Validating my understanding of how Temporal handles resuming child workflows.
Describe the bug
When running a simple workflow that spans child workflows, if a child workflow is in progress and I kill the application, restarting the application does not resume the workflows like I would expect.
If I, instead, kill the application while a child workflow is NOT running and then resume it, the parent workflow resumes no problem.

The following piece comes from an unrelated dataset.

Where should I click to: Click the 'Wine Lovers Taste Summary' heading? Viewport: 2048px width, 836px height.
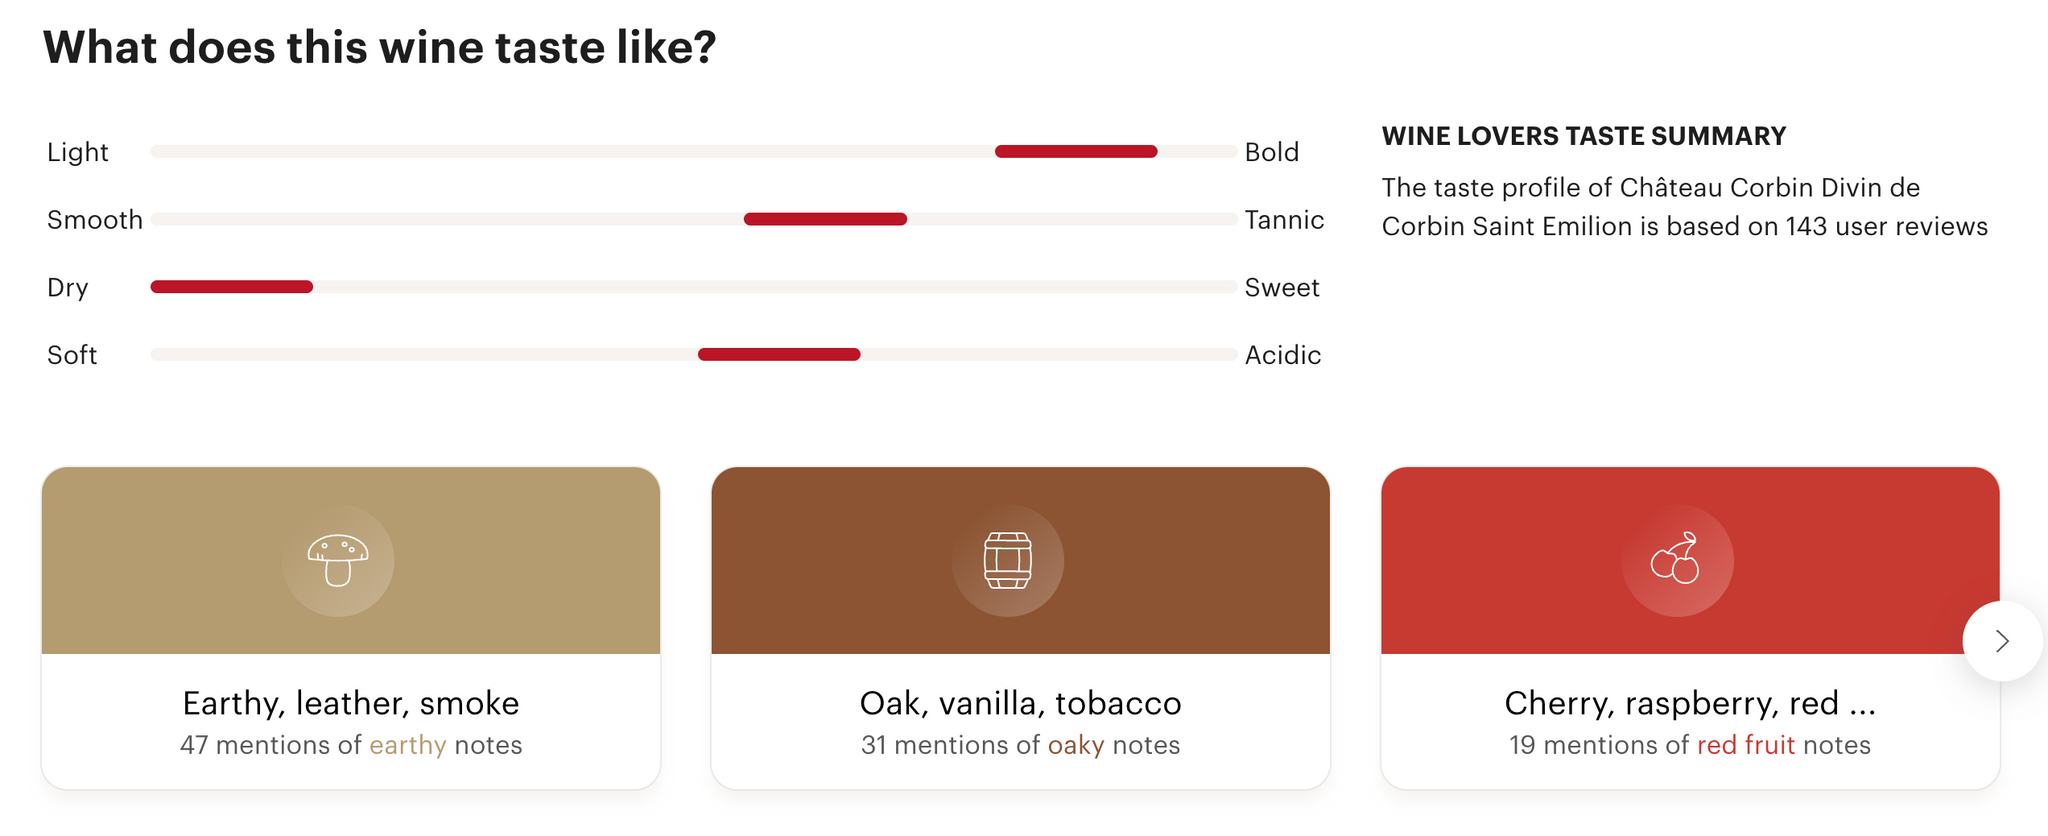tap(1584, 136)
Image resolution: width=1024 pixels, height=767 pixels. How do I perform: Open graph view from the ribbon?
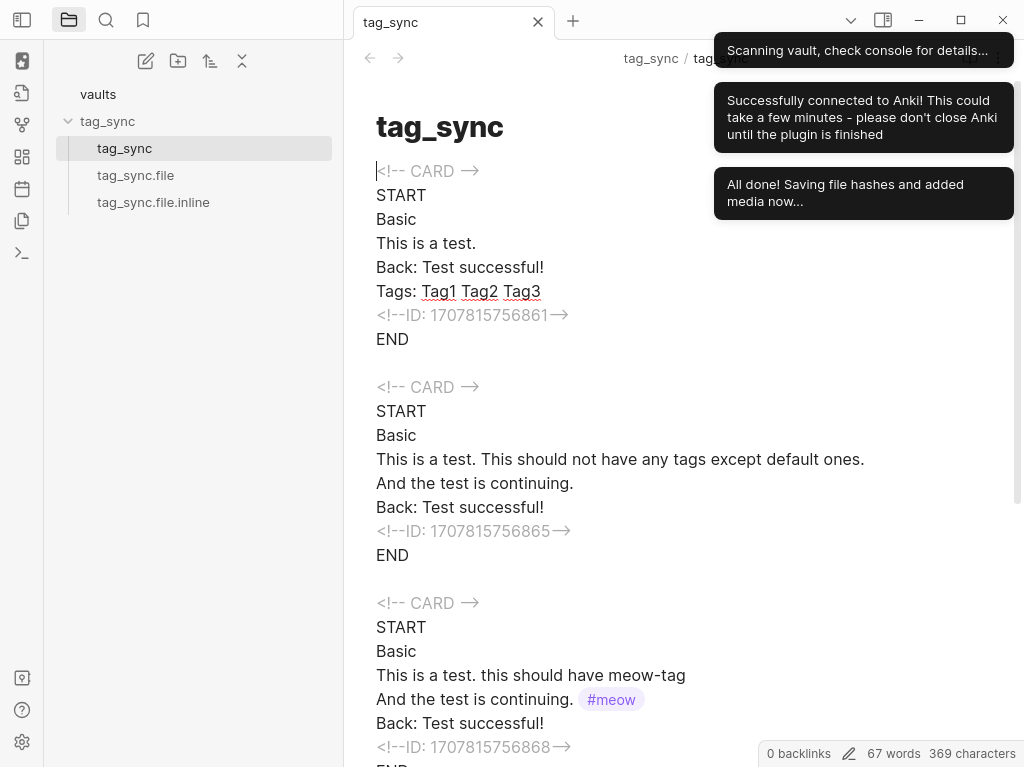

I've linked essentially what I'm doing, just boiled down to exactly what is needed to reproduce. What I don't know is if this expected no matter what, an issue with the dotnet sdk, or something else. Any help is much appreciated.
Minimal Reproduction
Minimal reproduction with instructions here: https://github.com/tgrieger-sf/TemporalChildWorkflowBug
Environment/Versions
- OS and processor: x64 Windows 10
- Temporal Version: server 1.20.1
- Are you using Docker or Kubernetes or building Temporal from source? Running it from
temporal start dev
Additional context
N/A
I suspect your problem is that you have crashed an activity without the server knowing. For all but the most immediate activities, you should set a HeartbeatTimeout
and heartbeat regularly as a keep alive to let the server know the activity hasn't crashed. See https://github.com/temporalio/sdk-dotnet#activity-heartbeating-and-cancellation. You should also set a StartToCloseTimeout
with the max amount of time you expect an activity attempt to take before it should retry.
The child workflows resume, but they have nothing to resume because they are waiting on the activity. But since you are not heartbeating your activity or setting a reasonable timeout, the server thinks the activity is still running.
(can continue to discuss here, or can also discuss in forum at https://community.temporal.io/ or #dotnet-sdk
in Slack)
I'll close the issue, updated the ScheduleToCloseTimeout
to StartToCloseTimeout
and set it at a more reasonable 1 second and that did it. Thanks!
Note that 1 second may not be very reasonable actually for schedule to close. That means it has to be picked up, processed including all retries, and completed within a second. May work for a test, but your normal workflow may need a bit more leniency.